Получив исцеление от болезни, – рассказывал отец Мина, – я стал собираться обратно на Афон, где была моя драгоценность – святая икона Божией Матери, пречистый образ моей Исцелительницы, в видении названный военным. Большую часть своего времени я посвящал молитве и благодарственным воздыханиям к Матери Божией, моей Путеводительнице и милостивой Заступнице.
Во всем подчинившись Всеблагому Промыслу Божию и материнской любви Владычицы мира, я не загадывал, что и как сделать по возвращении на Афон, но предполагал, что вновь получу назначение в братство богоспасаемой общины Свято-Андреевского скита.

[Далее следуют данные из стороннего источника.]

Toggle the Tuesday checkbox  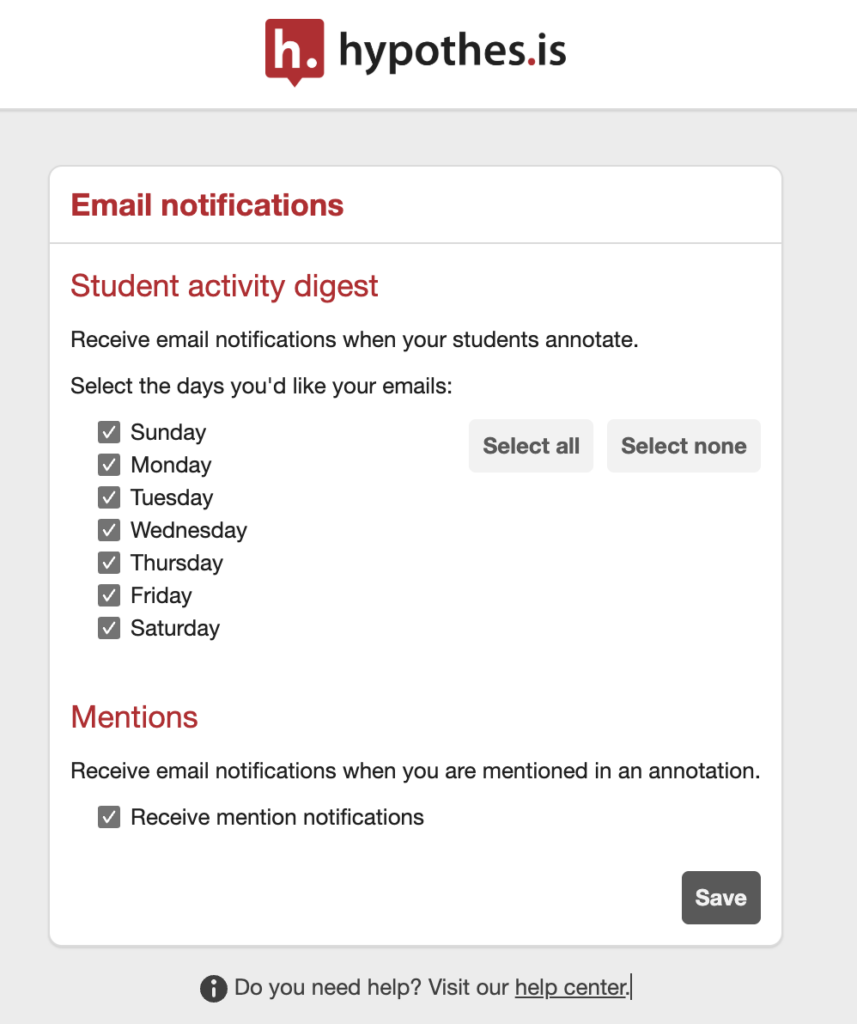(x=109, y=498)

Для меня так и осталось необъяснимым, почему дело сложилось иначе, однако через посредство русского посла в Константинополе господина Нелидова и по благословению добродушного старца батюшки игумена отца Андрея я отправился на Афон не в Андреевский скит, а в пустынь Фиваиду, состоящую под ведением Русского Пантелеимонова монастыря. Туда же я взял с собой и святую икону Божией Матери Казанскую и пожертвовал ее от себя братству пустыни Фиваиды в утешение. Фиваидцы во главе своих старцев приняли святую икону с особенной благодарностью и поставили ее в церкви преподобных Афонских на левой стороне впереди левого клироса, на приличном и Ею Самой избранном месте. Отныне Своим пречистым образом Матерь Божия украшает церковь видимо, невидимо же благодатью Своей Она охраняет братство Фиваиды от козней и нападений вражиих.